Case Reports in Hematology

Case Report

Intermediate between Idiopathic Hypereosinophilia and Chronic Eosinophilic Leukemia: A Report of Two Hypereosinophilic Cases with Possible Novel Molecular Mutations

Table 1

Demographic and mutation analysis result in two cases of idiopathic hypereosinophilia.


Age (years)/gender	Mutations	Nucleotide change	Allele frequency (%)	Tier	Karyotype/FISH analysis

17/F	FBXW7	c.566_567delAAinsGT; p.K189S	45	1	46, XX
	KMT2A	c.3634 + 4G > A	48	1	No rearrangement of PDGFRA (4q12) and PDGFRB (5q31)
	TCF3	c.1357G > A; p.A453T	51	1	FGRFR1 (8p11)
	TCF3	c.635C > T; p.A212V	51		MDS/MPN FISH panel: negative

33/F	ASXL1	c.2866C > T; p.L956F	47	1	46, XX
	MET	c.467C > T; p.S156L	49	1	FGRFR1 (8p11)
	ERBB4	c.644A > C; p.E215A	53	1	No rearrangement of PDGFRA (4q12) and PDGFRB (5q31)

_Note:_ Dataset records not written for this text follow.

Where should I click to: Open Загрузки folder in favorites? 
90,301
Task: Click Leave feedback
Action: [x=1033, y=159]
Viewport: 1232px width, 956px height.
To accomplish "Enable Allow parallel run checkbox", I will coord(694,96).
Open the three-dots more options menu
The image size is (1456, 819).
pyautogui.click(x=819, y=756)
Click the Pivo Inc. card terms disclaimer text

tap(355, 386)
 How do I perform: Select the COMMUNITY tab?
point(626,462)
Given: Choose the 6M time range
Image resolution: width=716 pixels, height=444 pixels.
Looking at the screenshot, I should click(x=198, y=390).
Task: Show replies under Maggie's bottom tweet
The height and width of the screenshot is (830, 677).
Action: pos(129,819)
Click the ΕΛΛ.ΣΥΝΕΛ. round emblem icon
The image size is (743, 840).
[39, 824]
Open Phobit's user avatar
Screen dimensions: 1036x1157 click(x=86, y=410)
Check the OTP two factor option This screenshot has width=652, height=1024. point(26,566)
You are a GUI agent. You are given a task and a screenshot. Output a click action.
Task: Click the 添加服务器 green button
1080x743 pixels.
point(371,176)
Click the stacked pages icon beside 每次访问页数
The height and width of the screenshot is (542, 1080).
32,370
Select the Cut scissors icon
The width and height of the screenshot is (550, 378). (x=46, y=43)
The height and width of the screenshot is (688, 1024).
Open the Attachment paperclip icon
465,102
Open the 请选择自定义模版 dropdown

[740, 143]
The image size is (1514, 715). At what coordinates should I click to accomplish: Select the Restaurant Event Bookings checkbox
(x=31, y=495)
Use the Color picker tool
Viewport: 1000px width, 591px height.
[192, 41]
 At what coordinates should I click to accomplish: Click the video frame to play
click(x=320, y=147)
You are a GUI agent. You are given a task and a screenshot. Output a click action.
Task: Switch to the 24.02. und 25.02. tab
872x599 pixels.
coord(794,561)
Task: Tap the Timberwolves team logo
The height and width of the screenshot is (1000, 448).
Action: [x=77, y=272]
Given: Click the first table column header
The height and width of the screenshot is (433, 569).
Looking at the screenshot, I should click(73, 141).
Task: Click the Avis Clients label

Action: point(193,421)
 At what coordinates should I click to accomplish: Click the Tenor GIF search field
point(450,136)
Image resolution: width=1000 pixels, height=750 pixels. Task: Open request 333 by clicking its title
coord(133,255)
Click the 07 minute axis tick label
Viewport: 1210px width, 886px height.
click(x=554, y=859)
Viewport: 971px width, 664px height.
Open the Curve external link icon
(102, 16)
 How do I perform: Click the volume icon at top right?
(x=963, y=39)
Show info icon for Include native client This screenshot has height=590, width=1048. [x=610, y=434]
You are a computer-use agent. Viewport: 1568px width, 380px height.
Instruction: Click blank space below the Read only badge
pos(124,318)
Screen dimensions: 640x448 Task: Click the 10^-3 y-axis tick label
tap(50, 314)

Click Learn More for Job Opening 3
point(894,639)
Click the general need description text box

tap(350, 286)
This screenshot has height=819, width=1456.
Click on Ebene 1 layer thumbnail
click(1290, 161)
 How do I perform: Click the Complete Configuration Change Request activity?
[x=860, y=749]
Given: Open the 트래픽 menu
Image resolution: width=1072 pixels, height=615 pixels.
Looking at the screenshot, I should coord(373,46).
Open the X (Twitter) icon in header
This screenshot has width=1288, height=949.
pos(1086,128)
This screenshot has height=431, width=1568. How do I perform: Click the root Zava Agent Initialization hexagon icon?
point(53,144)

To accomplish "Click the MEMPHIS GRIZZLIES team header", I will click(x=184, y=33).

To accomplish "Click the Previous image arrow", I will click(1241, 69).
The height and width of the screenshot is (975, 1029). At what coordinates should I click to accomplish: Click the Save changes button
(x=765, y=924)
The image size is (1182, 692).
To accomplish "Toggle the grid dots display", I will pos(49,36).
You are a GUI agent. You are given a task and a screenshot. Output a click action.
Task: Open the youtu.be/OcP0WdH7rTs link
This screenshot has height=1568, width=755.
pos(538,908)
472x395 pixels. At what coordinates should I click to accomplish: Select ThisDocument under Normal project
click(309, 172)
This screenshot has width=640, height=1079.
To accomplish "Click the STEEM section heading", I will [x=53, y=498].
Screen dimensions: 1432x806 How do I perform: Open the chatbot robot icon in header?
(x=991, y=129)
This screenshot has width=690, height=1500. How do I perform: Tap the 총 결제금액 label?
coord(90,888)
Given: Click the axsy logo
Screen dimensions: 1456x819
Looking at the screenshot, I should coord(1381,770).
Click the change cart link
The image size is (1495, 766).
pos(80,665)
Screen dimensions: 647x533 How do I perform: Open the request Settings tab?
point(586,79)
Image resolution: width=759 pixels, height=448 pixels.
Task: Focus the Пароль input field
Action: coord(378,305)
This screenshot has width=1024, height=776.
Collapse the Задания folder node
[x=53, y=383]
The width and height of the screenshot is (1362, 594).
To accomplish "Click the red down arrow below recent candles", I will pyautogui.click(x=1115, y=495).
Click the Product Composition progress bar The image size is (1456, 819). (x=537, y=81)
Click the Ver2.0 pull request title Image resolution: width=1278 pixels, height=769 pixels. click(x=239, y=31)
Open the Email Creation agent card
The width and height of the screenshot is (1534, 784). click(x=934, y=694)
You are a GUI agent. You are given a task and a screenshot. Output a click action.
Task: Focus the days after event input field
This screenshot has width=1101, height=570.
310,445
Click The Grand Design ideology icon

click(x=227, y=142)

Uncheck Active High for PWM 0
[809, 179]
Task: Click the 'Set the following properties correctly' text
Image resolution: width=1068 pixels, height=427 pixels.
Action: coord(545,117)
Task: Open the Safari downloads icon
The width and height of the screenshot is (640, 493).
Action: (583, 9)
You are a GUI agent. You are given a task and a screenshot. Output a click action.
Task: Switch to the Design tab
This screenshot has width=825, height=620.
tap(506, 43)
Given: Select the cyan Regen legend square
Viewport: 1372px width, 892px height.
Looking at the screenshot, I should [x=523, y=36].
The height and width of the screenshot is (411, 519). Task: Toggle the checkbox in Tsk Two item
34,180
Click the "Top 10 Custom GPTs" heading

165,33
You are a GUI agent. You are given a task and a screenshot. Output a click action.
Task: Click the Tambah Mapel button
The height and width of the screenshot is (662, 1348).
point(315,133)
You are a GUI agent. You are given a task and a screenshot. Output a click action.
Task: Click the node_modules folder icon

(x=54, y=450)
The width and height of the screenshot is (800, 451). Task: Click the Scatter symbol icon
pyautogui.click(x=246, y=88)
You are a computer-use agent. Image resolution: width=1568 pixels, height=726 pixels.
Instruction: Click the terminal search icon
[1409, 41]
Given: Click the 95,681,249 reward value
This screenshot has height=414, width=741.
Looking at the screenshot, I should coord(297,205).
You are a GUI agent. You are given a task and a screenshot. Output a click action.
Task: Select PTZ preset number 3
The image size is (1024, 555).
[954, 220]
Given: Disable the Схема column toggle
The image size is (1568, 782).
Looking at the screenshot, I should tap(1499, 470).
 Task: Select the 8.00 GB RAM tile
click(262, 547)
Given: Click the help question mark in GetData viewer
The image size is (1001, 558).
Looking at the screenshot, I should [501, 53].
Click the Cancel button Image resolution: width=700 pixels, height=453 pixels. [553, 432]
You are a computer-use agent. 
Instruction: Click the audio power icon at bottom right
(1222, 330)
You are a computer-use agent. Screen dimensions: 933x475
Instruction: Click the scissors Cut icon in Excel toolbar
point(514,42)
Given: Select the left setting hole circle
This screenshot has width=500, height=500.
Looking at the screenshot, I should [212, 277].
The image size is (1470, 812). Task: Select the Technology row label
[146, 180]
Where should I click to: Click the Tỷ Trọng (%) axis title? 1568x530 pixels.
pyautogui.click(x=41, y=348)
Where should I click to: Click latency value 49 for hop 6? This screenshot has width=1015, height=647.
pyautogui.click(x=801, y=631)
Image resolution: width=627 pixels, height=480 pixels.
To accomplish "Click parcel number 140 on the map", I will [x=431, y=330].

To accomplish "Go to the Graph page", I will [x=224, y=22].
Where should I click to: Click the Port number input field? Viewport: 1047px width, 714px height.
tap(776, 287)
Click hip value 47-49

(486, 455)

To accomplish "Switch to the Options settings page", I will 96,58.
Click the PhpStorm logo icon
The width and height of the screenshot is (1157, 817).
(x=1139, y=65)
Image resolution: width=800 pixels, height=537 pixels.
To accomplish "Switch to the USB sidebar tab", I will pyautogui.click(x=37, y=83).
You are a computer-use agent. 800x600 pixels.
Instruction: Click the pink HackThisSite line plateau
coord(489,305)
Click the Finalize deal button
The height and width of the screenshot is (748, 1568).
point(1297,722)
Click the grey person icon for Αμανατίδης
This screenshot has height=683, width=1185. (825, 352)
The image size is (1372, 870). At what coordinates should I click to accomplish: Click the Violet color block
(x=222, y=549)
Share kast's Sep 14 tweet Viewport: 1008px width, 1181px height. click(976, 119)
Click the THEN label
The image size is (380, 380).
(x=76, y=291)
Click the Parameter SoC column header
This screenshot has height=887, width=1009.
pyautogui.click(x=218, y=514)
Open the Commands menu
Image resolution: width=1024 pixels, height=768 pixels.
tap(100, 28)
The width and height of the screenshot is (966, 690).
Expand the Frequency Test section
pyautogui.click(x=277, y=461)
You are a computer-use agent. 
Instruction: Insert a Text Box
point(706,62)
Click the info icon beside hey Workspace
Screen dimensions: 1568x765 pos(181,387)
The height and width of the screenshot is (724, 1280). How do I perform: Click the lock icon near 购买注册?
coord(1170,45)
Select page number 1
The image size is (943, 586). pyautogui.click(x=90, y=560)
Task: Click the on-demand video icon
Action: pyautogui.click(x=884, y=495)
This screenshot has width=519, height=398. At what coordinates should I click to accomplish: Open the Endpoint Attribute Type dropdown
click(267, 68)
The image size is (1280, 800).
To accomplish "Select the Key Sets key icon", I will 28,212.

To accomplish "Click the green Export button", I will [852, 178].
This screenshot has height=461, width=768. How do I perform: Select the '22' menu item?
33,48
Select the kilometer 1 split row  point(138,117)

FISH panel for MDS/MPN includes the following probes: EGR1, D7Z1, D7S486 (7q31), D8Z2 (8 CEN), KMT2A (MLL), TP53, D17Z1 (17CEN), D20S1157 (20PTEL18), D20S108 (20q12), PDGFRA, PDGFRB, CSF1R, FGFR1, CEP 9, ABL1, BCR, D13S319 (13q14.3), and LAMP1 (13q34) (Vysis FISH Probes, Abbott Molecular).